### [Record extracts]
== == ==
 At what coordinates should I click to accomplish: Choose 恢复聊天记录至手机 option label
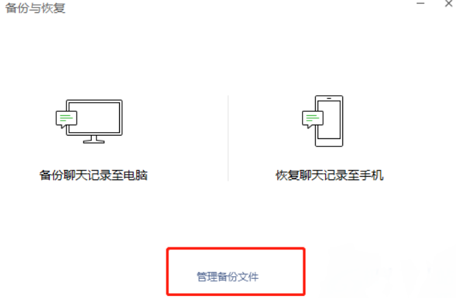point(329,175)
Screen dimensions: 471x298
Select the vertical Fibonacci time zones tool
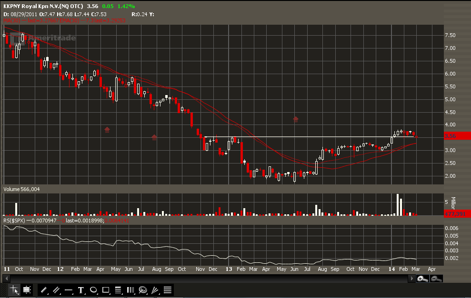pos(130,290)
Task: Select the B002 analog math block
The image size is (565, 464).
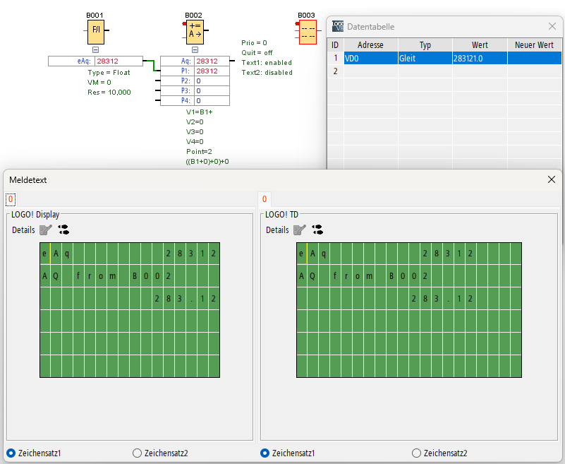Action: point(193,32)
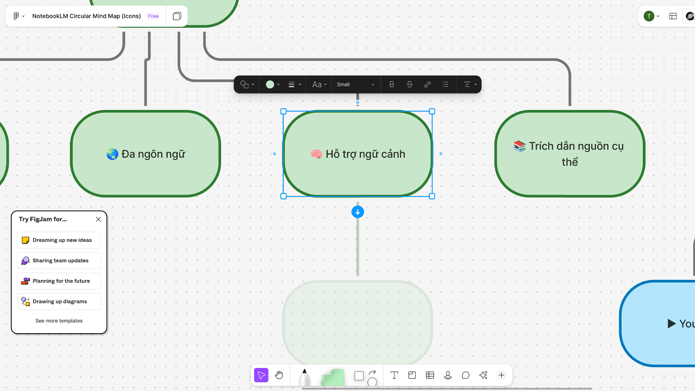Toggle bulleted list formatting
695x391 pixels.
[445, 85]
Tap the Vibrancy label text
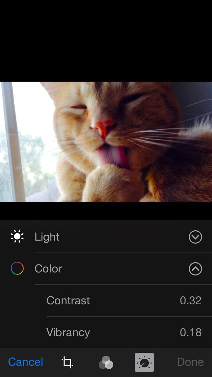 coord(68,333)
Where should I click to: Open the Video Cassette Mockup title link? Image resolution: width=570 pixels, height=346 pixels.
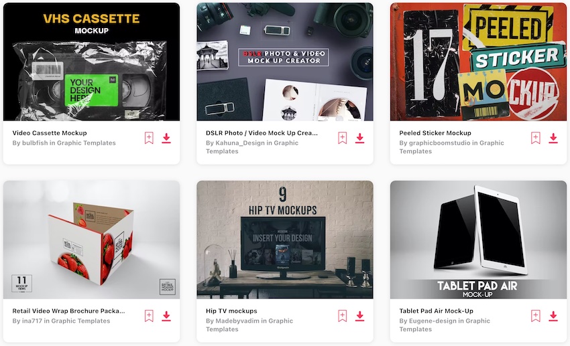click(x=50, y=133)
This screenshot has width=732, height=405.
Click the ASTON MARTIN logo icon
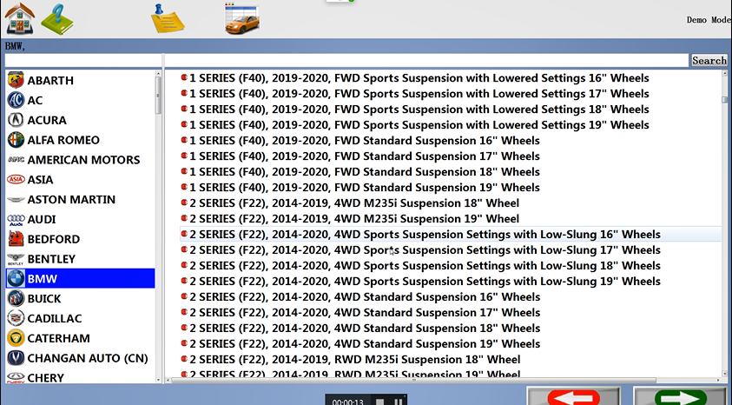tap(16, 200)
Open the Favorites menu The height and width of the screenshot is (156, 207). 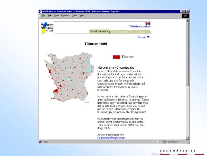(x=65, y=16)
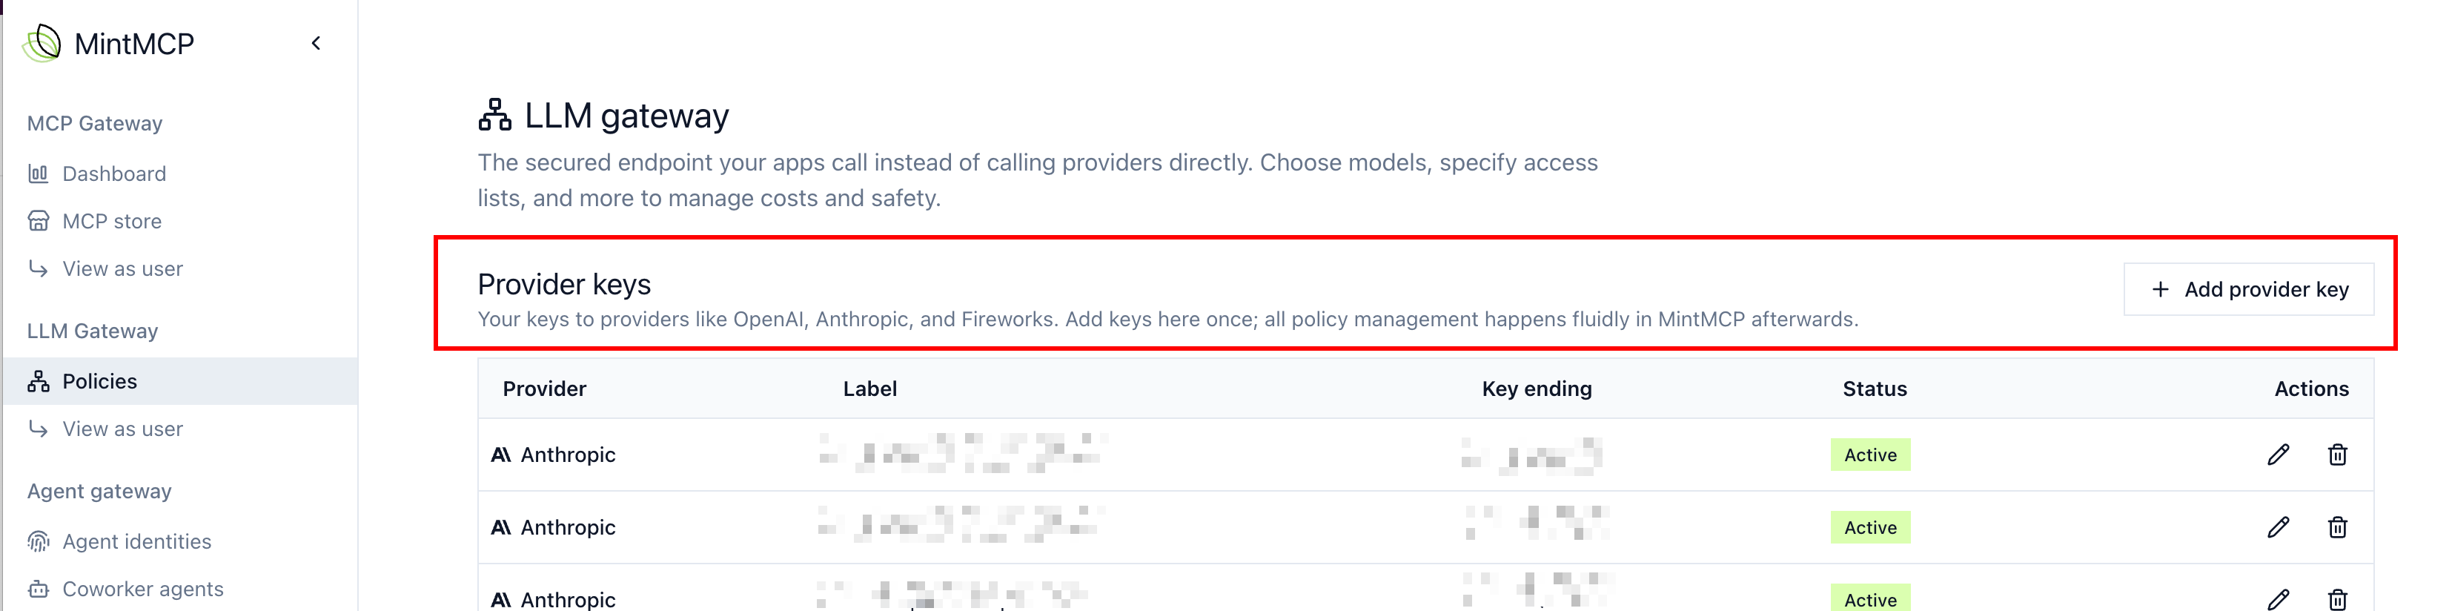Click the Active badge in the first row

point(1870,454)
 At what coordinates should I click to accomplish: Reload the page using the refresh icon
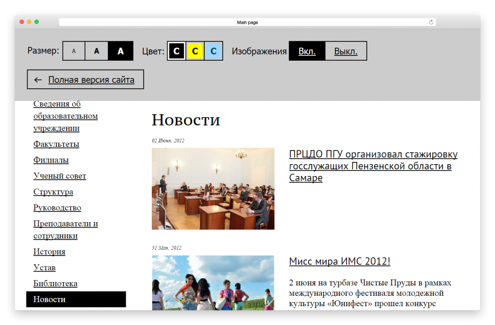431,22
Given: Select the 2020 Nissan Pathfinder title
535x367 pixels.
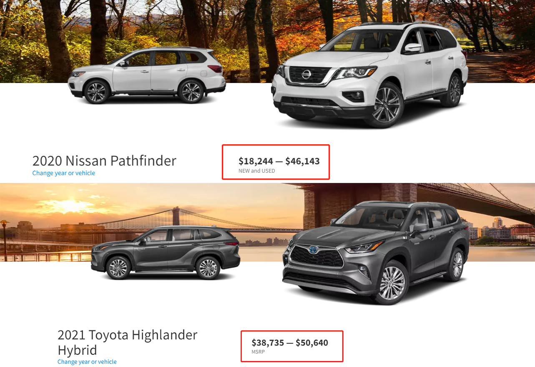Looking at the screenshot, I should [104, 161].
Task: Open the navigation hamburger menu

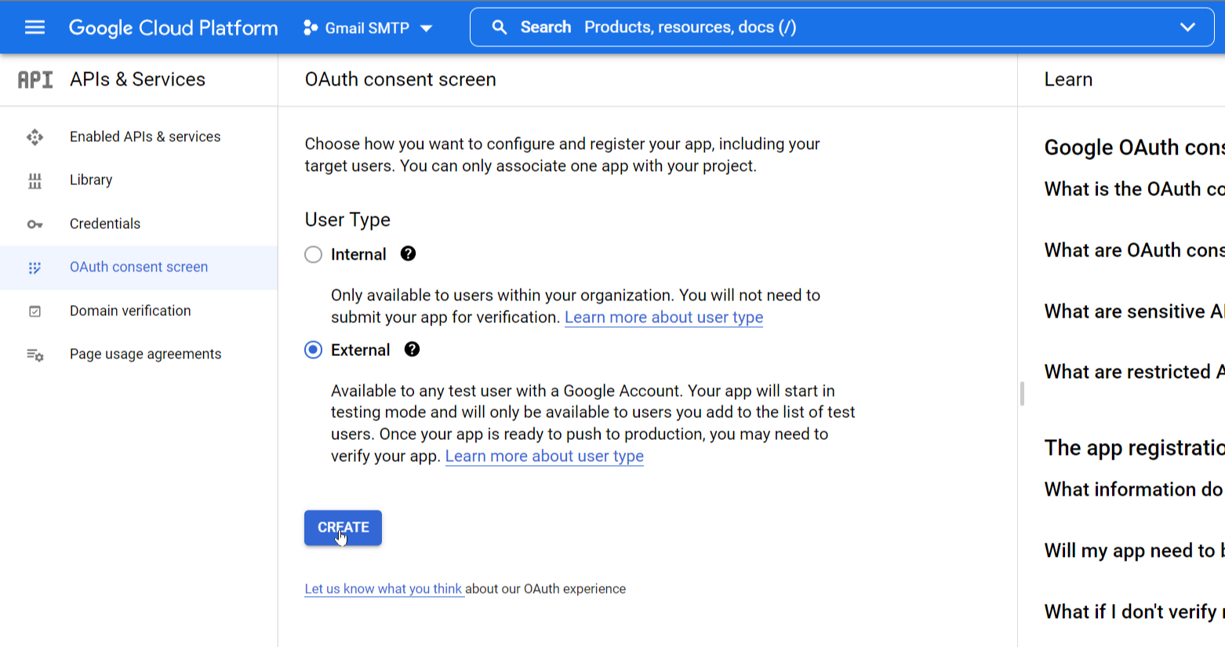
== == ==
### [What to do]
Check the listing above for lines containing the string "Task", and copy each one.

### [Answer section]
Task: Select the B002 analog math block
Task: Open the navigation hamburger menu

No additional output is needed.